(WHAT THE EXERCISE ASKS):
Name the blocks that the example script uses, according to the Chameleon language text below.

(SOURCE DOCUMENT):
⁂

The Chameleon Language
Chameleon is the language used by GeoBase to specify how to draw a map. A Chameleon script is a plain text script and can be written in any text editor. Verizon Connect GeoBase ships with Verizon Connect GeoBase WorkBench, which is specifically designed for writing Chameleon (and Alchemy) scripts and provides many useful tools to aid script development.
Chameleon scripts are made up of a number of blocks. These blocks are arranged in a hierarchy, the top-most block is the map block. Constants are declared outside the map block and all rendering and querying statements are inside the map block. The map block may contain a number of other blocks, each of which is responsible for querying and drawing a particular type of feature.
Chameleon scripts are executed in a procedural fashion, from top to bottom. Below is an example of a very simple Chameleon script:
property name = "Demonstration Script" declare %detailLevel = 100 begin map !clearBrush = brush<(192,192,255)> !brown = (255,200,100) clear !clearBrush begin polygons render [land],brush<!brown> end polygons begin streets reversed render [super],pen<(0,0,0),2> if %scale < %detailLevel render [all],pen<(140,140,140),1> end if end streets end map
This example uses three blocks: a top-level map block, a polygons block, and a streets block. Outside the map block are two statements to set up a property that can be accessed from application code, and declare a constant for use within the map style. Inside the map block two variables are assigned, and the map is cleared using a clear statement. Finally, inside the polygon and streets blocks, render statements specify to GeoBase which features to draw and how to draw them.
A block is rendered in two phases: First there is a filter pass and then one or more render passes.

⁂

(PROVIDED RECORDS):
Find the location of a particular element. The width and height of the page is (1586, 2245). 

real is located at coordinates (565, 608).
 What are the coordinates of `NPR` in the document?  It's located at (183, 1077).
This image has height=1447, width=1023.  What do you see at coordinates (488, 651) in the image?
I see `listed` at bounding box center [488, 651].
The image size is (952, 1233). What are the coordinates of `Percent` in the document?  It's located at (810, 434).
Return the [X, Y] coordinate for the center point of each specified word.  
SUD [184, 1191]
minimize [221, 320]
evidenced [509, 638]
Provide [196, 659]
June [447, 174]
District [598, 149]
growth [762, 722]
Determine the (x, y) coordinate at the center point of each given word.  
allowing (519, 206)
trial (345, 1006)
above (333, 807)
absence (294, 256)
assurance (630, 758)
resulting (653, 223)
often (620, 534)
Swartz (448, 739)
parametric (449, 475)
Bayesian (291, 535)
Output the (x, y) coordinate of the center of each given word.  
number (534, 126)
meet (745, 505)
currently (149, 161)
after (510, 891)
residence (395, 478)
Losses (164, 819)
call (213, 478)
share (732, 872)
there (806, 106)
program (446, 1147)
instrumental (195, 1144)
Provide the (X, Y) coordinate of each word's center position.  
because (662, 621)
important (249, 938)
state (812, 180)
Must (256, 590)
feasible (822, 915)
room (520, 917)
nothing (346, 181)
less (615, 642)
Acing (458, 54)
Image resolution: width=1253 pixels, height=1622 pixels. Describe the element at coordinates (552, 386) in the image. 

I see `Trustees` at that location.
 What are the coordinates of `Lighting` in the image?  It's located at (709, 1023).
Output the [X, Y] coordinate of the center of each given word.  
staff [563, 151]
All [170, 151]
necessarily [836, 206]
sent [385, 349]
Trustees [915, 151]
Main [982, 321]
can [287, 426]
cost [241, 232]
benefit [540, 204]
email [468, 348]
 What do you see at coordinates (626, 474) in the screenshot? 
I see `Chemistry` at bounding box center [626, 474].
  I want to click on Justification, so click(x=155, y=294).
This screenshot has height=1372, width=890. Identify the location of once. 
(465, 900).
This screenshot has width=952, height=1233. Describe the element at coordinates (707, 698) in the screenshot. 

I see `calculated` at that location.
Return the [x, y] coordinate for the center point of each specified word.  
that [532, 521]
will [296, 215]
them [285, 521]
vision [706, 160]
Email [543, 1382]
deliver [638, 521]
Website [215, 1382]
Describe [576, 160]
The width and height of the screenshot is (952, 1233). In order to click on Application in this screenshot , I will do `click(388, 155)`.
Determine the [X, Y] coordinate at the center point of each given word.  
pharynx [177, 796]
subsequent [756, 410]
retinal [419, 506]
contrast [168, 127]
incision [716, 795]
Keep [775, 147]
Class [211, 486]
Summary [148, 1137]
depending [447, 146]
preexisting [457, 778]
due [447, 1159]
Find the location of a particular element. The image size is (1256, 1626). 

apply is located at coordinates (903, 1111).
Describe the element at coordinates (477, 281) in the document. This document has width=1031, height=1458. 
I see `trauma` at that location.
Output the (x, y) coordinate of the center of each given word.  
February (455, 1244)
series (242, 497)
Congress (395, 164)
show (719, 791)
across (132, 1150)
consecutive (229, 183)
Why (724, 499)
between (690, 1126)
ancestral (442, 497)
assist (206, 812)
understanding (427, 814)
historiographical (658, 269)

⁂

(TASK RESULT):
A top-level map block, a polygons block, and a streets block.